As a 22-year-old living in Bega waiting for The Simpsons to start, Kezie Apps knew nothing of women's rugby league and the existence of a World Cup until a 10-second piece on the news changed her life forever.
Australia had never won a Women's World Cup prior to 2013 but for many years barely anyone knew they were even playing. The 2013 campaign was the first time that Australia's best female footballers didn't have to pay their own way to play.
That win and the insistence by former NRL CEO Dave Smith that the women's game receive a more prominent place in the NRL landscape not only brought exposure but opportunity for girls like Apps who didn't know there was one.
Four years after that fateful news grab and Apps will start the Women's Rugby League World Cup as arguably the tournament's biggest star and with a standing as the best running forward the women's game has ever seen.
Growing up in a rugby league-obsessed house on the New South Wales south coast with two brothers who were promising footballers in their own right (Deon Apps played two games for South Sydney in 2011), Apps played junior footy alongside Storm forward Dale Finucane before having to give the game away at 12 due to age restrictions.

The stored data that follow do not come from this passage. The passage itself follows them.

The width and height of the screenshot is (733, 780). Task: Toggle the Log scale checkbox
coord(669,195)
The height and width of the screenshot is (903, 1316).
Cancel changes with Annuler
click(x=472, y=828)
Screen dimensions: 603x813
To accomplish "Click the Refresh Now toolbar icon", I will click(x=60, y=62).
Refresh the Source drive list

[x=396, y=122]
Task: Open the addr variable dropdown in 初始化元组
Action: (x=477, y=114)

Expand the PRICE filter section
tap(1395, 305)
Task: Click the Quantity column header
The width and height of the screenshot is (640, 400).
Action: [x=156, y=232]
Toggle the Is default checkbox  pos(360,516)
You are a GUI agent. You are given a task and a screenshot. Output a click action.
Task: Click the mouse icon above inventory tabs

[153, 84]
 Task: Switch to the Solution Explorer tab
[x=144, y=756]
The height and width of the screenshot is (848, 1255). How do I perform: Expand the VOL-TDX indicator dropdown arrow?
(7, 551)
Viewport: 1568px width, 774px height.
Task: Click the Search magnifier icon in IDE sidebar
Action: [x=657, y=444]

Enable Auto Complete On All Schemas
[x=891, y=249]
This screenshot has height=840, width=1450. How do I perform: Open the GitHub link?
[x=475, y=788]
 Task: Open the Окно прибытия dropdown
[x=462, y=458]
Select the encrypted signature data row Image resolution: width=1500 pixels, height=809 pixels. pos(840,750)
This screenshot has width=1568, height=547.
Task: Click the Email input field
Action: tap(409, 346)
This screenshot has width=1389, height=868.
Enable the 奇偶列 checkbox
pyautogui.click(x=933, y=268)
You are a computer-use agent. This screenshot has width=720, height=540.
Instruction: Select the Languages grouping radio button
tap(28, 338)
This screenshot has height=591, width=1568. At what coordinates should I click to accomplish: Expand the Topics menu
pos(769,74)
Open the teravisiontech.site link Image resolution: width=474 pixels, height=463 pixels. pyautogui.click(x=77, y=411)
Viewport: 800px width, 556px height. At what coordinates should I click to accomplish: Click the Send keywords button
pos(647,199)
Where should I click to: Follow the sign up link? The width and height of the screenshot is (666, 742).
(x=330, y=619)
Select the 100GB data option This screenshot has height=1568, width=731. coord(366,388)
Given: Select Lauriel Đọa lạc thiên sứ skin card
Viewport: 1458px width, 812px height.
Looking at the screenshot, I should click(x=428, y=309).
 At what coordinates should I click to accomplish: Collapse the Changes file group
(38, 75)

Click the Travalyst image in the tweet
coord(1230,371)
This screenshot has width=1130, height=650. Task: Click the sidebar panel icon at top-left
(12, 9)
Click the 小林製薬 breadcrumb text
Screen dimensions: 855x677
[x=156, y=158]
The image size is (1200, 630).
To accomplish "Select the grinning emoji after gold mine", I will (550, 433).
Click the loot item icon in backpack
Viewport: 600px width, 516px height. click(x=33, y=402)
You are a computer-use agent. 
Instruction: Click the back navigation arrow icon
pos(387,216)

But when the local news showed just the briefest of packages highlighting the Jillaroos' 2013 World Cup triumph a decade later, Apps set her life on a new course.
"I'm pretty sure I was waiting for The Simpsons to come on and I heard 'women's rugby league' and 'World Cup'," Apps recalled whilst in camp on the Gold Coast with the Jillaroos ahead of next week's World Cup opener against the Cook Islands.
"I looked up and saw that there and it definitely changed my life forever.
"I had no idea about the Jillaroos. I had no idea women's rugby league even existed until that moment.
"Four years ago when I saw the girls on the news that they'd won the World Cup, that was my inspiration to get into women's rugby league.
"Just that little 10-second snippet on the news when I saw them with that World Cup trophy, I did some of my own research to try and find out more about it and to see where I could play footy."
Within 12 months of seeing a Jillaroos side boasting legends such as Karyn Murphy, Tahnee Norris and Nat Dwyer break New Zealand's 13-year stranglehold, Apps had announced herself in the women's game in extraordinary fashion.
In her first season of open-age competition she was named the Illawarra Women's Player of the Year, NSW Women's Player of the Year and was selected to make her Jillaroos debut against New Zealand in Wollongong.
Two years later and as an entrenched member of the Jillaroos team Apps became just the second recipient of the Dally M Medal for Female Player of the Year.
Her ever-present smile, bubbly personality and deadly lines that she runs at opposition teams' edge defences has made the now 26-year-old one of a growing number of Jillaroos with prominent profiles in the rugby league community.
A Dragons ambassador, Apps is regularly rubbing shoulders with rugby league royalty and inspiring the generation of girls that will follow her that they too can be Jillaroos with dreams of World Cup glory.
"The last four years, the journey I've gone on is something that I will never forget," Apps said.
"I've made some really good friends from it and I've got some really good memories and experiences and I've loved every minute of it.
"To be in the position now to hopefully come December 2 hold up that World Cup is insane."